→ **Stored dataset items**
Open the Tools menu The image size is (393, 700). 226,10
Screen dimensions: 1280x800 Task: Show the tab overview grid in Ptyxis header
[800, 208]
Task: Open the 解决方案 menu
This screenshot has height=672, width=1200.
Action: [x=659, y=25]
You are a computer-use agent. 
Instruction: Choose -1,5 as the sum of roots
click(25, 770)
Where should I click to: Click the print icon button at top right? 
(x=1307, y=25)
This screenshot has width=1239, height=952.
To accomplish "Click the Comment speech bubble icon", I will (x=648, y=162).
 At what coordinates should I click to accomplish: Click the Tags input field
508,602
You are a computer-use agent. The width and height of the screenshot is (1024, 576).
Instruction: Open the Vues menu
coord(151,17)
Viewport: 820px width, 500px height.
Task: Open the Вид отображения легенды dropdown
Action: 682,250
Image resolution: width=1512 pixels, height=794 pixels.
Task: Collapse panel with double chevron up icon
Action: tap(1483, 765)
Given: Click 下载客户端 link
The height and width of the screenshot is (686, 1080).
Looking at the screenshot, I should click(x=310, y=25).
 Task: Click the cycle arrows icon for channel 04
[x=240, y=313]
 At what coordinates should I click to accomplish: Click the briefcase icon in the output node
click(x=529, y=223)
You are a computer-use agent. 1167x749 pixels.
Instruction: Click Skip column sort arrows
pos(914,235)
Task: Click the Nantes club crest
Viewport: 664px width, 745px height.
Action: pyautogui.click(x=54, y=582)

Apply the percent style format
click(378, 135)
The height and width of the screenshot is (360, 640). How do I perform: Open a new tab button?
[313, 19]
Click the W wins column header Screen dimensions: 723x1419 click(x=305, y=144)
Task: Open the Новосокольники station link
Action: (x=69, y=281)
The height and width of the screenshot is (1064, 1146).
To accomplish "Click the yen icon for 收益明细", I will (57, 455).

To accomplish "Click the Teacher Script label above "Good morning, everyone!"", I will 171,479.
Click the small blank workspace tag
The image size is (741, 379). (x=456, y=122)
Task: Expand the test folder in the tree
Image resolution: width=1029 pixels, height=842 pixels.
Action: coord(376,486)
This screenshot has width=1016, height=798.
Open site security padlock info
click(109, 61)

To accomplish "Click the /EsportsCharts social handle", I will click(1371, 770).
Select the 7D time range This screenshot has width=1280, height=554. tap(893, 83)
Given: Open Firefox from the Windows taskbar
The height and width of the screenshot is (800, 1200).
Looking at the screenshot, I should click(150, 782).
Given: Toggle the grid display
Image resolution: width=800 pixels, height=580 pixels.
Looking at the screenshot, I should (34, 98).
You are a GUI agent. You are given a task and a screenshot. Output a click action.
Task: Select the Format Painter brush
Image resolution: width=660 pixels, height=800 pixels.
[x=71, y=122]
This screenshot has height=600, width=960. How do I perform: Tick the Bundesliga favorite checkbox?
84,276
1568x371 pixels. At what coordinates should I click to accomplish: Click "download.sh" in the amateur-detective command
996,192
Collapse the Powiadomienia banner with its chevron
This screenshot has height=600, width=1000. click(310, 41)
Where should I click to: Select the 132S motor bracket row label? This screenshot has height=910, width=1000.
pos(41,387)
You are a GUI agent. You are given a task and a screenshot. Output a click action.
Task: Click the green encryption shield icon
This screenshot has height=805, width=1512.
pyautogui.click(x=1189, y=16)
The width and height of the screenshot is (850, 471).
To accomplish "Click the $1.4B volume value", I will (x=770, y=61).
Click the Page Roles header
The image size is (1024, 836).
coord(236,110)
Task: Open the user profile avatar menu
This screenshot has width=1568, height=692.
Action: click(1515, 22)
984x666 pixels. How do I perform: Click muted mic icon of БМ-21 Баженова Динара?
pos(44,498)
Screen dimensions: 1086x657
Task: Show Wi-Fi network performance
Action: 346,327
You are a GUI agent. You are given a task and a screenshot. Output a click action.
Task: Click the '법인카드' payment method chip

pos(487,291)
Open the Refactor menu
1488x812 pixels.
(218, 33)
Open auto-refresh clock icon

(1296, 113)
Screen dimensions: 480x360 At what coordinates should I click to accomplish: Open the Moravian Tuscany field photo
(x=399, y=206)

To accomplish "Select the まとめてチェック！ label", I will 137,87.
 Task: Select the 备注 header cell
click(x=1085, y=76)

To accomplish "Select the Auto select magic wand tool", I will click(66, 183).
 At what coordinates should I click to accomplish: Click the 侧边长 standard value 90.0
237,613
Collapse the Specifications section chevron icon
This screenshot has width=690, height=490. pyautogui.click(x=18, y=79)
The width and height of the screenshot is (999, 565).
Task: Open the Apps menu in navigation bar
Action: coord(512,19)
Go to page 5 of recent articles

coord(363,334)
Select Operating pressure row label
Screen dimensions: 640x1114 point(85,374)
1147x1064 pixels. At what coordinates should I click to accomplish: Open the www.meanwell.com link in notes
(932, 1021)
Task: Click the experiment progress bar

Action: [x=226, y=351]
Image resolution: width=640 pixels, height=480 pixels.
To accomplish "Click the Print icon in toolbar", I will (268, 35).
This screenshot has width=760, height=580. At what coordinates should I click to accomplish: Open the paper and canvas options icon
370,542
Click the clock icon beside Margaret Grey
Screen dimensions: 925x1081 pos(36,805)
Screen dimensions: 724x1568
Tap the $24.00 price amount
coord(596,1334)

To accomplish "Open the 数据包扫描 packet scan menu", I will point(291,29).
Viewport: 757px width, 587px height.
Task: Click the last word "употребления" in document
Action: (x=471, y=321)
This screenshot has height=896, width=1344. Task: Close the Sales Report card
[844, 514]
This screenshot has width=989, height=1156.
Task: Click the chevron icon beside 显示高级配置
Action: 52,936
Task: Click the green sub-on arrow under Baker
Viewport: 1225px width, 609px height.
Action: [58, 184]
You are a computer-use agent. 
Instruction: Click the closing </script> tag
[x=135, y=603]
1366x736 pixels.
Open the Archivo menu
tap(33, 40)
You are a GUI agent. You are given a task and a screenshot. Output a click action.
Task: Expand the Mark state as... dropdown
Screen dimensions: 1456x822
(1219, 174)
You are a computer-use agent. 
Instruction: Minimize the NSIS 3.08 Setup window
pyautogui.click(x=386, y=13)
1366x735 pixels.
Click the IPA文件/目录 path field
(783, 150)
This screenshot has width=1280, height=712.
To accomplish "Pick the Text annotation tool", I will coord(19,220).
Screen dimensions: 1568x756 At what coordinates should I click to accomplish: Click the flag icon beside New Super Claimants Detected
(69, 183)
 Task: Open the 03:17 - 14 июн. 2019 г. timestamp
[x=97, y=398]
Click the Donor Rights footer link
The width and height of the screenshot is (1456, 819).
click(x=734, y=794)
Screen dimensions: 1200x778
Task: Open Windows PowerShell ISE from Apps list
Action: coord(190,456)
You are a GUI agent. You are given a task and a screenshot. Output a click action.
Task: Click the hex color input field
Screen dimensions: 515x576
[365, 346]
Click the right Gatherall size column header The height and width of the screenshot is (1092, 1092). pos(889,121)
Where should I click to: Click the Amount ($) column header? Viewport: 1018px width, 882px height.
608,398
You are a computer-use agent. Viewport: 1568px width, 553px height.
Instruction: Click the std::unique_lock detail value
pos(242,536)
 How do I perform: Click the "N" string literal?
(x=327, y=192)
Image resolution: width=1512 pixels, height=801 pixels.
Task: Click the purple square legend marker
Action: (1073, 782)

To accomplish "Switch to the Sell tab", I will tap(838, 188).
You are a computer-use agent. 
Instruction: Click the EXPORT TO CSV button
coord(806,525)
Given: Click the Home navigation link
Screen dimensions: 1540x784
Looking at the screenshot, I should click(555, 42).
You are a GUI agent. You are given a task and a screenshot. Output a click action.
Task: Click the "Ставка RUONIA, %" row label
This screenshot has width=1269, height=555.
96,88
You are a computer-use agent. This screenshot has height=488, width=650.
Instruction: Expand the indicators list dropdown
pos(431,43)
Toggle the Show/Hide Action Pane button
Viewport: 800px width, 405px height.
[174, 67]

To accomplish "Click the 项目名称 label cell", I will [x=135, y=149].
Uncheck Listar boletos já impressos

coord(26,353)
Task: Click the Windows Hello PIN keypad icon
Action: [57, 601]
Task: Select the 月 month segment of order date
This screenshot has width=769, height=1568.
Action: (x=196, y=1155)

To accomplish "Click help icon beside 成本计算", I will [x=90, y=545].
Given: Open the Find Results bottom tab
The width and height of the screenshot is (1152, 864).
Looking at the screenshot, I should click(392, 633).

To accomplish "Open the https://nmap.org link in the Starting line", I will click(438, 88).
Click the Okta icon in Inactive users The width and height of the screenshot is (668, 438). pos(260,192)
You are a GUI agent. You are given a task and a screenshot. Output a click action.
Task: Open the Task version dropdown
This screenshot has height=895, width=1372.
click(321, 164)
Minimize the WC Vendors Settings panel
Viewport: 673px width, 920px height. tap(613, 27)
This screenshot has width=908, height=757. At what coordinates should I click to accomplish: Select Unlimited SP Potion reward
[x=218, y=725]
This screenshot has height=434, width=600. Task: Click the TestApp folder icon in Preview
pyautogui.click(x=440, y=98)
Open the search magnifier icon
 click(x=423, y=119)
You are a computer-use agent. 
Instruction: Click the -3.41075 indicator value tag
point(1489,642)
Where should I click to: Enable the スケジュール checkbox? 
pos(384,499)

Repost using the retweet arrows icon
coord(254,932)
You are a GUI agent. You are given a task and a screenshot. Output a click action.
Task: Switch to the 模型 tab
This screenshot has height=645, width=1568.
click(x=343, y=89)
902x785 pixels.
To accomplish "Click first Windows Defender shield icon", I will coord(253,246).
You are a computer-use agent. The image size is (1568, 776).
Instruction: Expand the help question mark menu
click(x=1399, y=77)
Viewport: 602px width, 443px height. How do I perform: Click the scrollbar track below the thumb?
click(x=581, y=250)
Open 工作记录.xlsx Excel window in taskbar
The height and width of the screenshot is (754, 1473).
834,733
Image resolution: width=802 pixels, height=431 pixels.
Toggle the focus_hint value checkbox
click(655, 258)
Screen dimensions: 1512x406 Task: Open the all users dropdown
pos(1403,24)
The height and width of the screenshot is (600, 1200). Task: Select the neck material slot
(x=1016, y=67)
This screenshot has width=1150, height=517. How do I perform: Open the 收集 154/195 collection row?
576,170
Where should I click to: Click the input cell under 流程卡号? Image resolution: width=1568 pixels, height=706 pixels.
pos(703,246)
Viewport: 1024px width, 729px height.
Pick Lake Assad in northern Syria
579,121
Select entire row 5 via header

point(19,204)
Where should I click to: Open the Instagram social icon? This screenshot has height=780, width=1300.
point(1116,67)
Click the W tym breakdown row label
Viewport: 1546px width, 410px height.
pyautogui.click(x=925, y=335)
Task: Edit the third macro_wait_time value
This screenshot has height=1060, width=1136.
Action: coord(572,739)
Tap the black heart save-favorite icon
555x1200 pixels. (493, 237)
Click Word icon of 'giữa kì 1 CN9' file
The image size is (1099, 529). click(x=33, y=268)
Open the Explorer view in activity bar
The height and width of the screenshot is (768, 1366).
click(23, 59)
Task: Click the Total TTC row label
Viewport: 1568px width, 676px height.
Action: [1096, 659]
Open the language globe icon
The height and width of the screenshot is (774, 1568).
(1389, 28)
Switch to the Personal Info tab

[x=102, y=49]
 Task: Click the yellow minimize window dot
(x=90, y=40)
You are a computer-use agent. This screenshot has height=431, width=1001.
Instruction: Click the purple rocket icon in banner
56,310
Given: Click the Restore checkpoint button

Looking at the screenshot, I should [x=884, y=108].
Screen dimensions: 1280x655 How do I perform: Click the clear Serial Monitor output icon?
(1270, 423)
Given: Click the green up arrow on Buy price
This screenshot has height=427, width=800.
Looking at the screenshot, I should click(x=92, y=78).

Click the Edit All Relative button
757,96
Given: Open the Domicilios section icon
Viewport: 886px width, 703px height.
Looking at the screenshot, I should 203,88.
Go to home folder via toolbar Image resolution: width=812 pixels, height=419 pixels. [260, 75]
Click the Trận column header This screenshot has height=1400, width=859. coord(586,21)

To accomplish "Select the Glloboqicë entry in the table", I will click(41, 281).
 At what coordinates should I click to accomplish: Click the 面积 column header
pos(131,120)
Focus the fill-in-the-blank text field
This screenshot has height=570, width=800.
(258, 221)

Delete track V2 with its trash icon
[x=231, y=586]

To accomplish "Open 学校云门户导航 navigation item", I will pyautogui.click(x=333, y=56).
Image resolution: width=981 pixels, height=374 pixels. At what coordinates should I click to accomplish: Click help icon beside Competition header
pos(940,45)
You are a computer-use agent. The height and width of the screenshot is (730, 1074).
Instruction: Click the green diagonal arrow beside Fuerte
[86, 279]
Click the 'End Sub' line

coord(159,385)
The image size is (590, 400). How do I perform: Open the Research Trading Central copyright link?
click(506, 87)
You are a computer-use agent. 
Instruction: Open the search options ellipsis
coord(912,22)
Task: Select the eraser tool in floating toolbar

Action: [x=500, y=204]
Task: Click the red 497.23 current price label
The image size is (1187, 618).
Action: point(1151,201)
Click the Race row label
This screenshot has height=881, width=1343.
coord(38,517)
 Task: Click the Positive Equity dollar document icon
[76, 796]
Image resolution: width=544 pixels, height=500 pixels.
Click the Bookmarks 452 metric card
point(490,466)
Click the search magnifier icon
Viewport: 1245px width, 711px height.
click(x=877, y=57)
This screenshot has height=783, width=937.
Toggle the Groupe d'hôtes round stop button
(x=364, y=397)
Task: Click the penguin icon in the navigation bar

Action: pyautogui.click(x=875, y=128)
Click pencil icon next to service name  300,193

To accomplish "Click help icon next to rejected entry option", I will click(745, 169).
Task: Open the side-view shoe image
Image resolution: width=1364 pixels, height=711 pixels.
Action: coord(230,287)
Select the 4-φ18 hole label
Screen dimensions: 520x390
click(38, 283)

→ **WHAT YOU HAVE TO DO**
Among the lines of the data, identify those with the word "shield". Copy each of them.

→ **SOLUTION**
Task: Click the green encryption shield icon
To accomplish "Click first Windows Defender shield icon", I will coord(253,246).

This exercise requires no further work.